### Directions
a) According to the article on gender violence in Bolivia, in what year did Brisa de Ángulo set up A Breeze of Hope?
b) Continue the article on gender violence in Bolivia from its last sentence.

### Text segment
WHEN SHE WAS 16, Brisa de Ángulo was raped repeatedly by an adult member of her own family, in the central Andean city of Cochabamba. “When I finally got the courage to report it, I faced intimidation and blame from my community, extended family and the authorities,” she said.
Describing the legal system as “horrific” she set up A Breeze of Hope, a charity center, in 2004, to support sexually abused children in Bolivia. The charity works to raise awareness about sexual abuse and incest, as well as providing legal support to victims.
Gender violence is endemic in Bolivia. Government statistics show that 90 percent of women will be on the receiving end of some form of violence, with 87 percent experiencing it within the family. Bolivia has the highest rate of violence carried out by partners against women in Latin America.
Shelby Quast, director of the Americas Program at the NGO Equality Now, told News Deeply there are several root causes for the persistence of such violence: the pervasive culture of machismo, inadequate legislation, lack of enforcement of existing laws, the judicial system and societal attitudes.
The Tyranny of Silence
Karina, who asked that her surname be omitted, was sexually molested for the first time in first grade. When she got older, her aggressor started raping her.
“I lived with this sick feeling in my stomach that made it hard to eat and impossible to play,” she said. “I felt dirty and different from all the other kids at school.”
“The day I first came to De Angulo’s center, I realized that what I feared the most was not my aggressor, but the silence,” she said.
The weight of silence also affected De Angulo. “There was tremendous intimidation and pressure from my extended family to remain silent,” she said. While her immediate family supported her when she went to court, many members of her extended family testified against her.
“My life was threatened several times during the trial,” De Angulo said. The threats came from within her local community. “My house was stoned and set on fire twice,” she said. She does not know by whom.
De Angulo says the biggest problem is that designated official bodies are not trained to deal with the sensitivities at hand when it comes to trials of sexual violence.

### Data for review
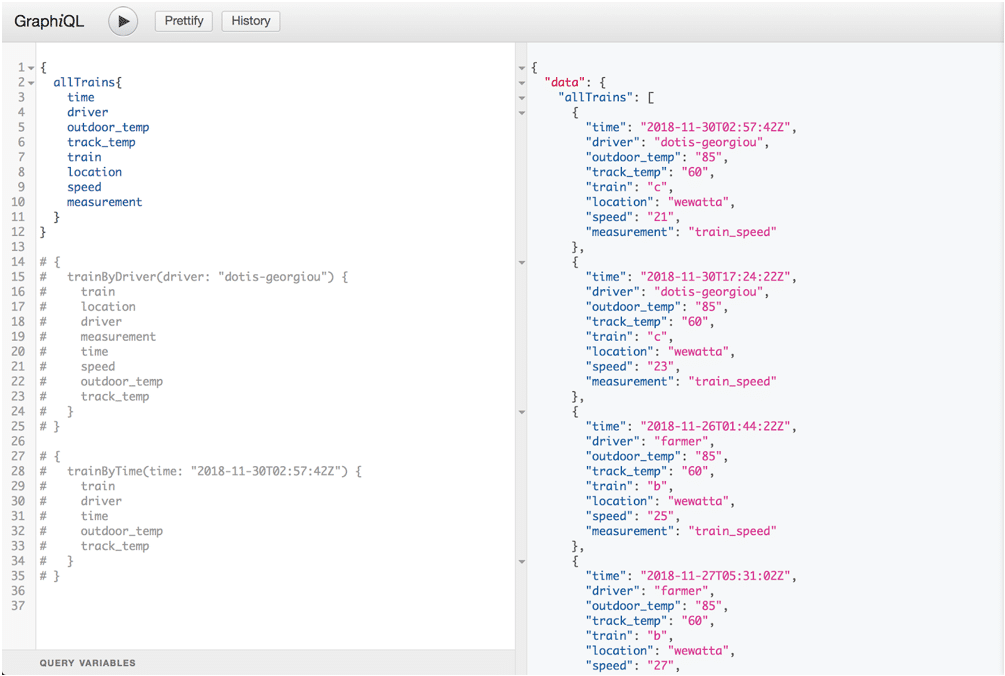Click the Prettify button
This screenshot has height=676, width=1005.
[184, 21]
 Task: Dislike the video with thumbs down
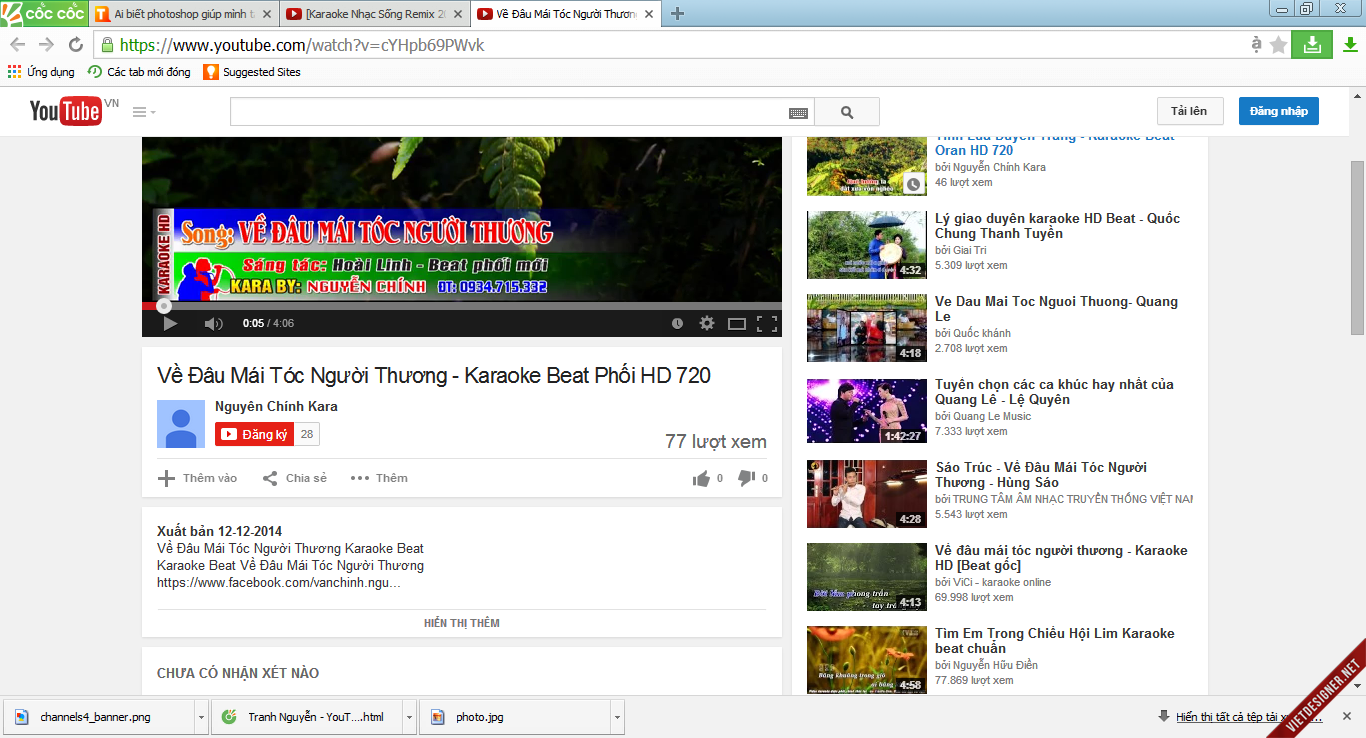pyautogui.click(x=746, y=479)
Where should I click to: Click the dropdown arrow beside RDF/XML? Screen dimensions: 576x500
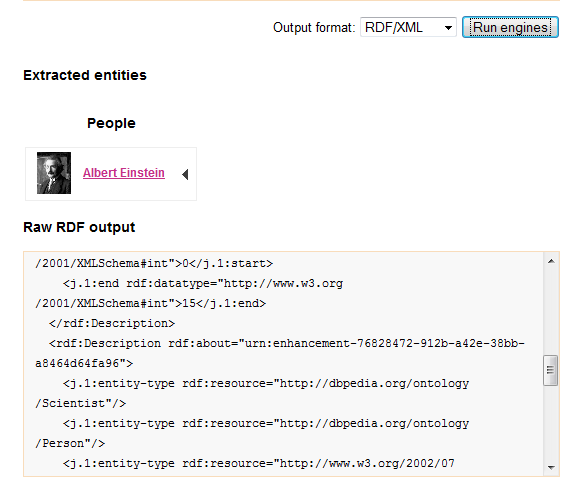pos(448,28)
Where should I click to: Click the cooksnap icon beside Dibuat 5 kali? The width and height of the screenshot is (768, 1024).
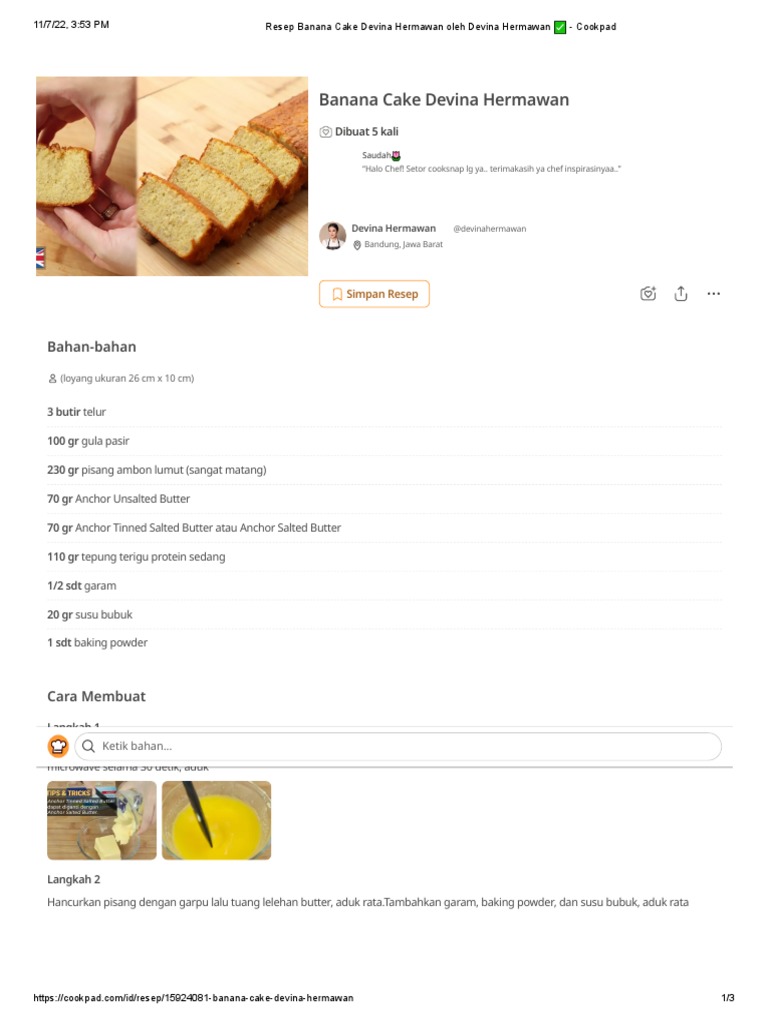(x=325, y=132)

* * *

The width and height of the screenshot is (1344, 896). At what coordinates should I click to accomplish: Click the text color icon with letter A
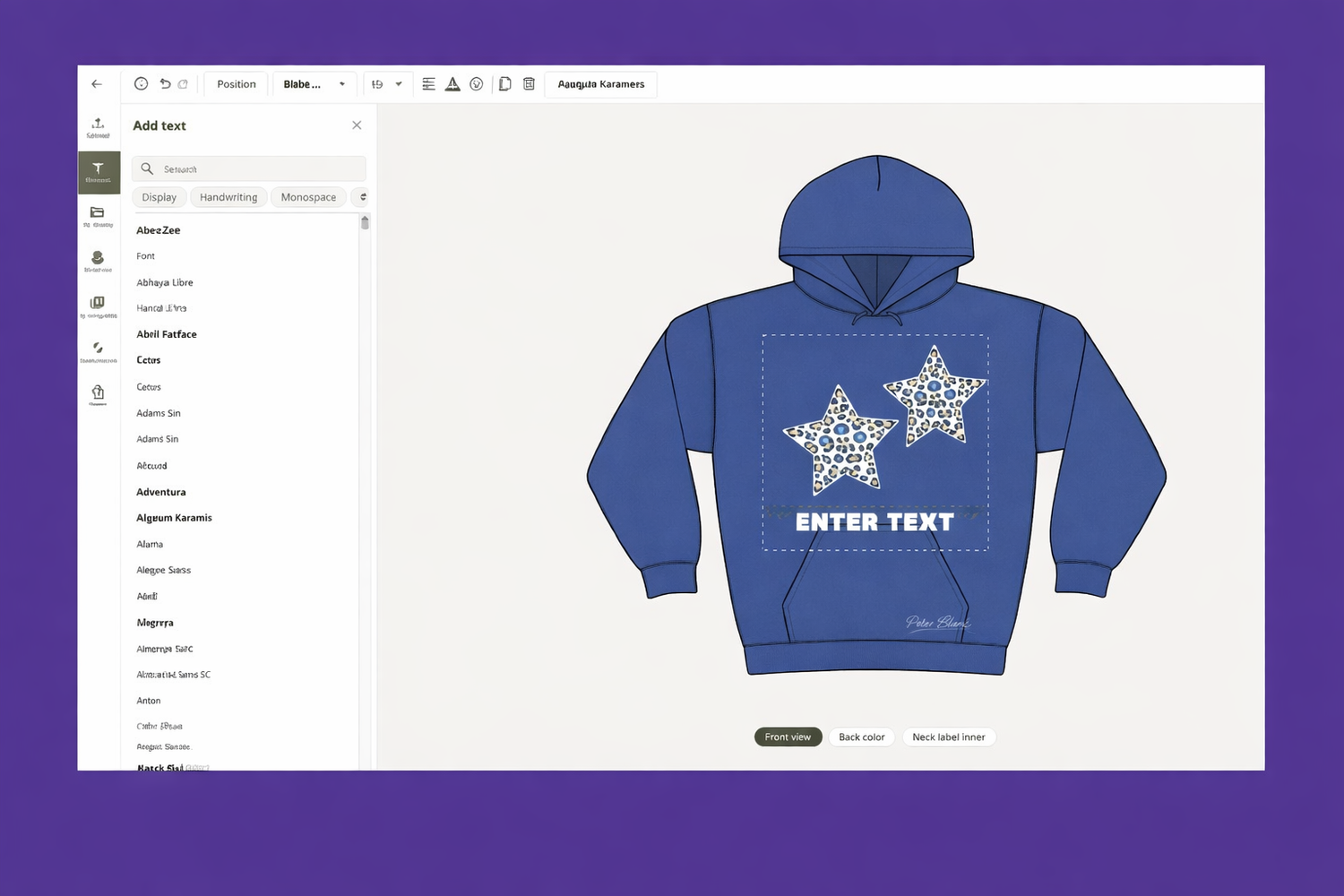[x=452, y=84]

### Exercise answers
a) 2004

b)
They ask victims to repeat their stories several times and question the veracity of their complaints. “There is a huge amount of misinformation that is perpetuated by judges, prosecutors and forensic doctors that are not qualified,” she said.
During her trial, one of the judges implied De Angulo could not have been raped because she had a “strong personality” and did not scream. A prosecutor threatened to jail her if any inconsistencies in her story came to light.
“There are forensic doctors who say that it is anatomically impossible to rape a child under six, and we know from studies and evidence that lots of children under the age of six are raped,” she said.
De Angulo has now taken her rape case to the Inter-American Commission on Human Rights. She is calling for the repeal of a legal provision in Bolivia known as “estupro,” which imposes lesser penalties for perpetrators who rape children between 14 and 18 years old than those for younger children. Punishment for estupro ranges from three to six years’ imprisonment.
It is estimated that 20 percent of teenage pregnancies in Bolivia are the result of “estupro.”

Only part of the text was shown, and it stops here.